Pets
Related: About this forumNeosporin for a wound on a cat
Where weeks of antibiotics (Orbax) have failed, just putting on some Neosporin ointment has helped heal an abcess wound that has been festering on my kitty's forehead since May 2012. I am in the third week of treatment now, and the wound has gone from 1 cm across to just a little scab. For the first week I kept her cone collar on her for eight hours a day, so that she would not clean it off.
It is so good to finally see the healing of this thing!
Ten weeks of Orbax: about $140. Plus $$$$ additional for vet charges for six visits, some blood tests and one exploratory surgery.
One tube of Neosporin: $4.00.
Curmudgeoness
(18,219 posts)I am sorry that you have had to go through so much (as well as the cat going through it too). But wonderful that you found a solution.

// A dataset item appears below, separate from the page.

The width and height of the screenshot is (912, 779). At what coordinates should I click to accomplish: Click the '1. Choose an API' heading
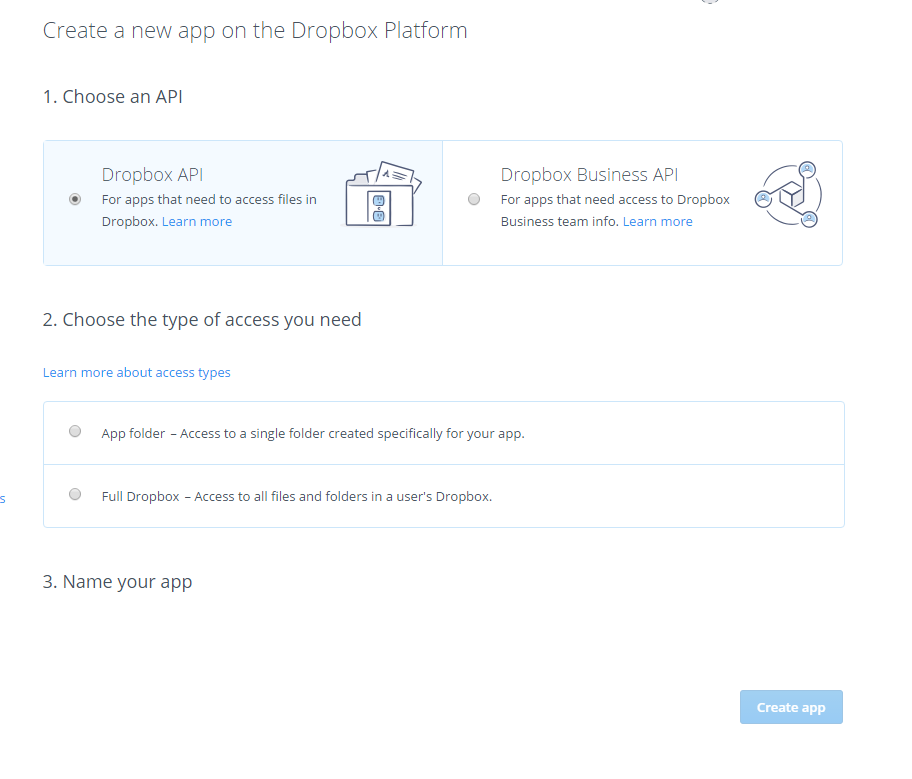click(x=112, y=97)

I use Panalog on abscesses and wounds on my cats, and on me if I get bit or scratched. Same idea, but Panalog has several (I think 5) different uses. It is anti-bacterial, and also anti-fungal and anti-yeast plus it stops itching. I am surprised that your vet did not have you use this. I actually keep this in my medicine cabinet at all times. (Just to be correct, this is only a veterinary medicine....not to be used by humans.... )
ginnyinWI
(17,276 posts)I will look it up.
Yeah I don't know why they didn't have me use anything topical but went right to the antibiotics! Duh.
The only thing I can think is that when you are a hammer, everything looks like a nail, and the things they do most often is prescribe pills, run tests and do surgery. They have been, shall we say, less than imaginative in their treatment of our cats these last few years, and a few times diagnosed a problem wrong. They've put our cats through needless treatments and needless suffering because they made assumptions that were not true. At one point my husband made the observation that, "they don't really care if our cat gets well or not!".

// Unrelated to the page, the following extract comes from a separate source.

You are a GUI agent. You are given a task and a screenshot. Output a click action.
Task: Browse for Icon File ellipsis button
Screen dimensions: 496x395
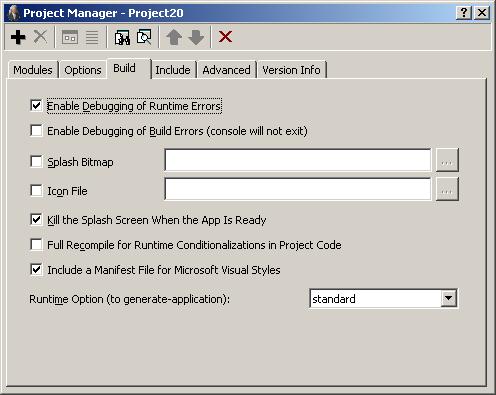pyautogui.click(x=447, y=189)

Enough of that--we are changing vets.
Curmudgeoness
(18,219 posts)As I read through the post, all I could think was "please change vets"----and your final line said what I had hoped. We really do need to find the best care for our furbabies.
KC
(1,995 posts)over the counter? I need to get some
to have on hand.
Curmudgeoness
(18,219 posts)I have a generic now (Animax), and I had to get it from the vet. But I really have not had any problem getting it....I just ask my vet and tell him that sometimes my cat gets scrapes and scratches, or a thorn in her paw, and I like to have it at hand. It is kind of pricey, but it is worth it for me. I have told the vet that I use it on myself if my cat scratches me, and he has said that he uses it on occasion too, but I don't recommend admitting to human use. It I get scratched or bit and do not use it, the area festers and stays red and swelled up. If I do use it, all that disappears and it heals quickly.
ginnyinWI
(17,276 posts)Panalog and its generic, Animax have antifungals, antibiotics, anti-itch medicine, and a couple of other things--anti-strep I think was another.

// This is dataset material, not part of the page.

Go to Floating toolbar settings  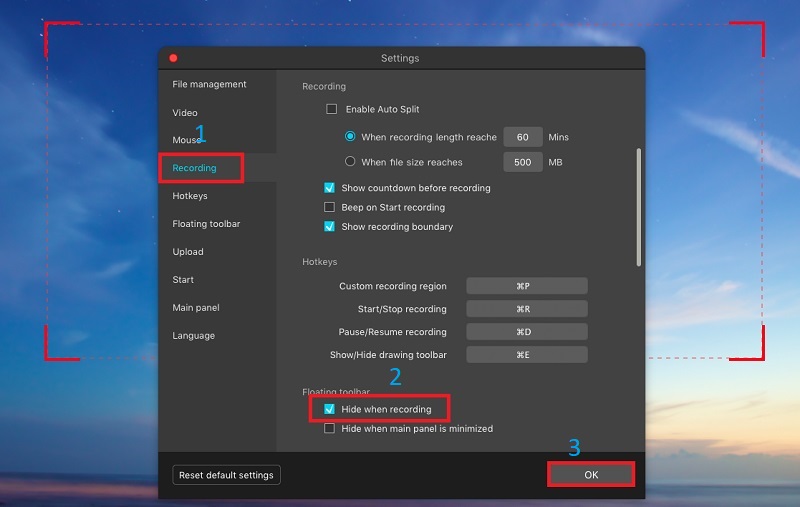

But the antibiotic part of it is Neomycin, and that is the same ingredient in Neosporin--which has three antibiotics, Neomycin being one. The other two are Bacitracin (an older, sulfa-type drug if I'm remembering right) and Polymyxin. So when you are using Neosporin, you are getting the same antibiotic as in Panalog, and more.
Panalog is only available by prescription and is about $17 for a small tube, online. But Neosporin is $4 for a larger tube, and if you don't need the anti-fungal and the rest of it, why not just use that.
Curmudgeoness
(18,219 posts)I am just so used to grabbing it that I don't even think of other things anymore. It all started with a cat fight that one of my cats was in, and the vet said this was the best treatment for the bite that she had. So when I was bit, I tried it and it was great at healing it up. I will say that the small tube lasts for so long, since I have only ever had to apply it once to any scratch or bite, and it doesn't take much. I have Neosporin in the medicine cabinet too and maybe I will test that to see if it works as well next time I get scratched, which happens too often because I am always picking up my cat to hug on him, and his back paws thrash around. I don't always get out of the way.
oregonjen
(3,334 posts)The antibiotics always cleared it up, but I also had to use a syringe filled with a liquid that was bluish in color to flush the wound out. I used it twice a day on him and it cleaned the abcesses up nicely. I can't remember the name of the liquid, my cat has been gone a few years.
ginnyinWI
(17,276 posts)Orbax is supposed to be good for this kind of thing. So even when it wasn't working, the vet just thought, "give more and more!" Isn't that the definition of insanity--to do the same thing over and over and expect different results? Anyway, they didn't think any other antibiotic was needed.
Texasgal
(17,038 posts)to be great with cuts and scrapes on my babies too.
I am learning now to keep some first aid supplies on hand for the babies.
I am so sorry that you had to go through this, I hope kitty is better!
DainBramaged
(39,191 posts)and non-toxic to critters. Dermatitis, wounds, bites, burns (outside kittehs from exhaust pipes/engies) it works.